Le logement, premier poste de dépense et principal facteur de fragilisation
Le logement constitue aujourd’hui la charge la plus lourde pour les étudiants. Selon l’étude de la Fage, le loyer moyen atteint environ 491 euros par mois, avec des sommets à plus de 700 euros à Paris. Dans certaines métropoles universitaires, la pression locative transforme la recherche d’un studio en parcours d’obstacles.

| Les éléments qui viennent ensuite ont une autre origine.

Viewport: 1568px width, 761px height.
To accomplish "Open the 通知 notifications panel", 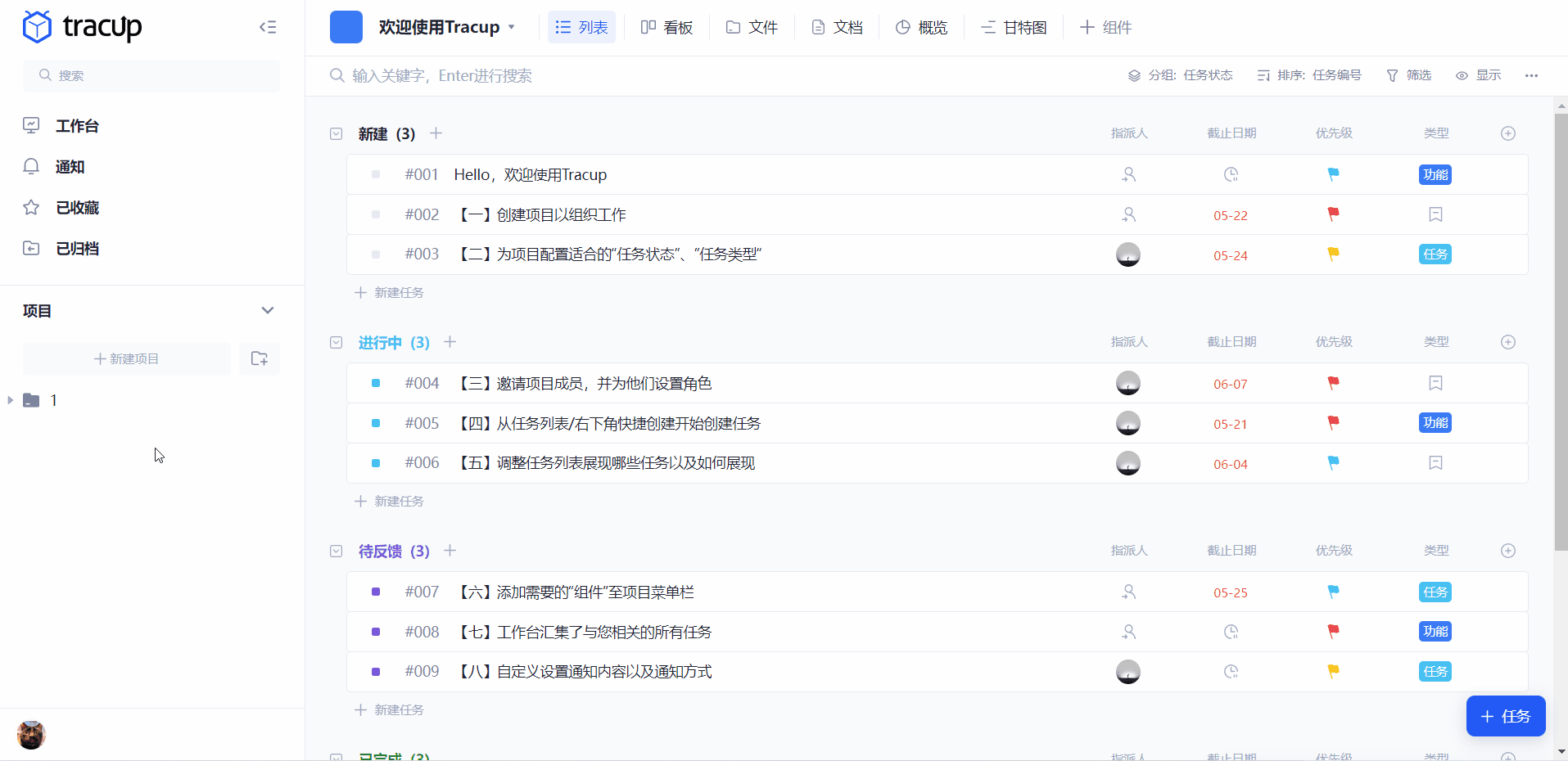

Une fois le loyer payé, le constat est brutal : 22,3% des étudiants vivent avec moins de 100 euros par mois pour couvrir alimentation, transports, santé et dépenses du quotidien. Plus d’un étudiant sur deux dispose de moins de 200 euros restants. Chez les étudiants boursiers, cette proportion dépasse 60%.
Cette réalité budgétaire explique pourquoi de nombreux jeunes cumulent emploi et études. Le travail salarié devient une nécessité pour payer le loyer, mais il réduit mécaniquement le temps consacré aux cours et à la réussite académique.
« Les logements coûtent trop cher et ne sont pas du tout adaptés aux réalités étudiantes », déclare Suzanne Nijdam, présidente de la Fage, citée par Franceinfo.
Dans un marché tendu, les exigences des propriétaires – caution solide, revenus équivalents à trois fois le loyer – excluent de fait les profils les plus précaires. Le logement devient alors un filtre social.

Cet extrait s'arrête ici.